- [Directions for this task] Reproduce, word for word, everything from "Federally regulated oil" down to "and oil pipelines." in the passage below on U.S. pipeline economics.

- [Document passage]
Federally regulated oil and gas pipelines, which comprise most of the systems moving hydrocarbons in the U.S., suffered another lean year in 1998, according to annual reports filed through mid-1999 with the U.S. Federal Energy Regulatory Commission (Fig. 1; Table 3).
And prospects for future profitability-or lack thereof-have driven several pipelines into each others' arms: Witness major mergers during 1998 among natural gas and oil pipelines.
Gas-pipeline construction applications to the FERC through June 30, 1999, indicated these same companies anticipated building fewer miles of pipeline in the near future. At the same time, these plans suggest companies expect the costs of installing new pipeline to moderate from recent years' forecasts.
Other reports to the FERC, however, comparing estimated vs. actual costs of completed construction, indicate for the third year in a row that companies have consistently estimated new projects' costs higher than needed.
The interstate system Two large tables at the end of this article present a variety of data for U.S. oil and gas pipeline companies: revenue, income, volumes transported, miles operated, and investments in physical plants. These data make possible an analysis of the U.S. regulated interstate pipeline system available nowhere else.
For example, year-to-year, the table on natural gas companies has tracked the historic change in the U.S. gas-transmission industry wrought by less regulation. This OGJ annual report began tracking volumes of gas transported for a fee by major interstate pipelines in the 1988 Pipeline Economics Report (OGJ, Nov. 28, 1988, p. 33) as pipelines moved gradually after 1984 from owning the gas they moved to mostly providing transportation services.
Additionally, this year's table reflects the quickening pace of consolidation taking place as indicated by the several entries for companies that have merged or been bought out.
Comparing annual U.S. petroleum and natural gas pipeline mileage must be done carefully.
For any calendar year, for example, how many companies are required to file reports with the FERC may vary, as some companies become jurisdictional, others are declared non-jurisdictional, and still others cease to exist through mergers and acquisitions.
Comparisons were complicated further after 1984 when the FERC instituted a two-tier classification system for companies (OGJ, Nov. 25, 1985, p. 55).
Definitions of the categories can be found at the end of the table "Gas pipelines" (p. 69) and in FERC Accounting and Reporting Requirements for Natural Gas Companies, para. 20.011.
Only major gas pipelines are required to file miles operated in a given year. The other companies ("non-major") may indicate miles operated but those numbers are not specifically required.

- [Data excerpt]
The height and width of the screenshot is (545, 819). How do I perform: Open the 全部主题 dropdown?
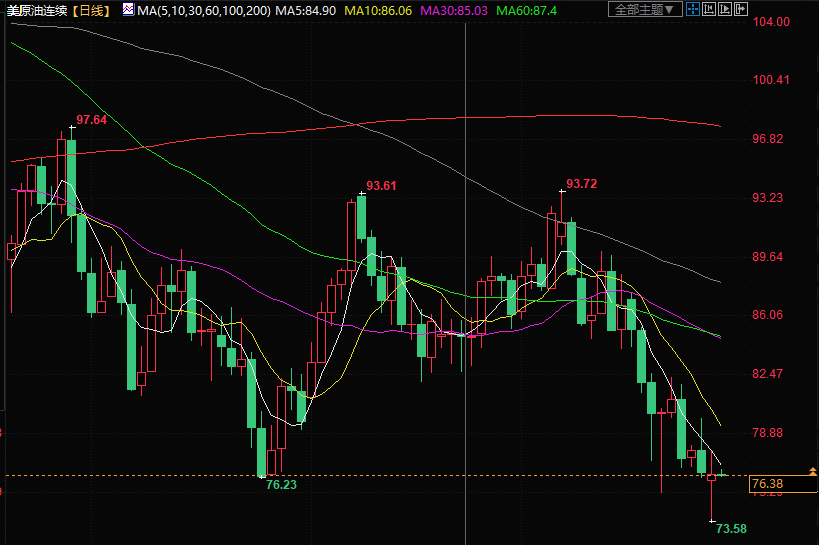tap(644, 9)
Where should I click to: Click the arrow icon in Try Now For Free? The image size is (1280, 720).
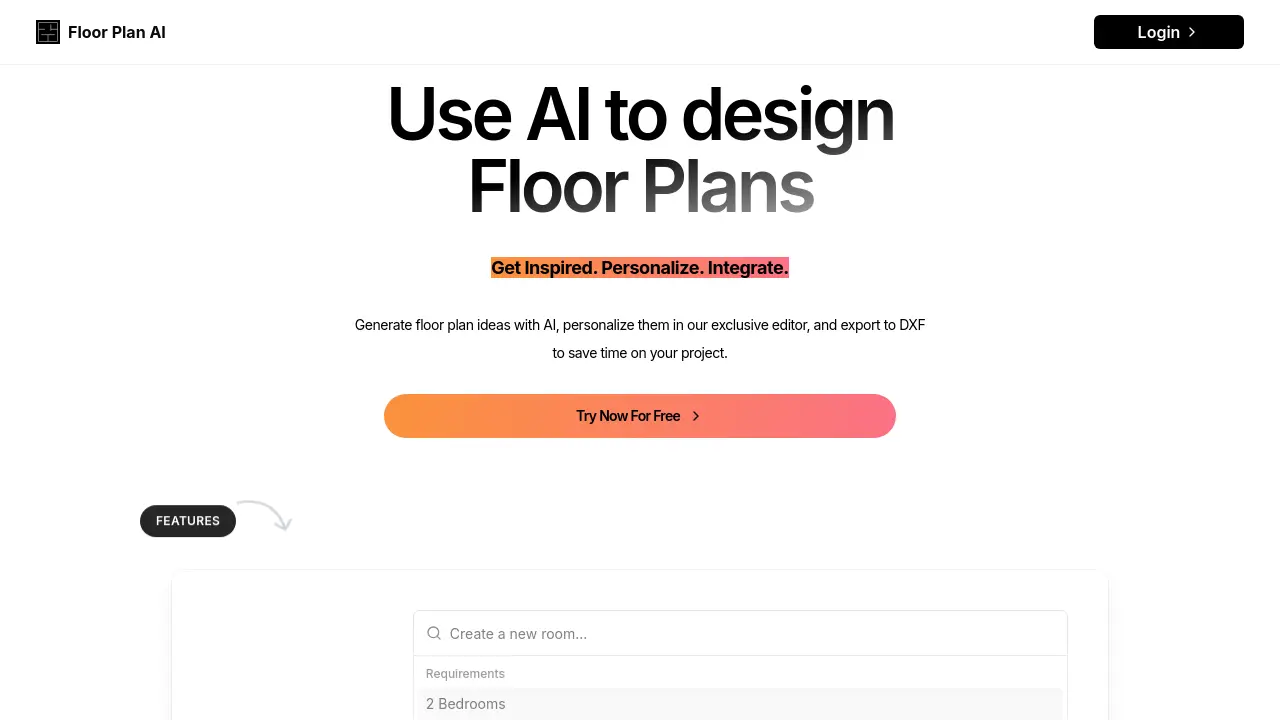696,415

- [In response]
Federally regulated oil and gas pipelines, which comprise most of the systems moving hydrocarbons in the U.S., suffered another lean year in 1998, according to annual reports filed through mid-1999 with the U.S. Federal Energy Regulatory Commission (Fig. 1; Table 3).
And prospects for future profitability-or lack thereof-have driven several pipelines into each others' arms: Witness major mergers during 1998 among natural gas and oil pipelines.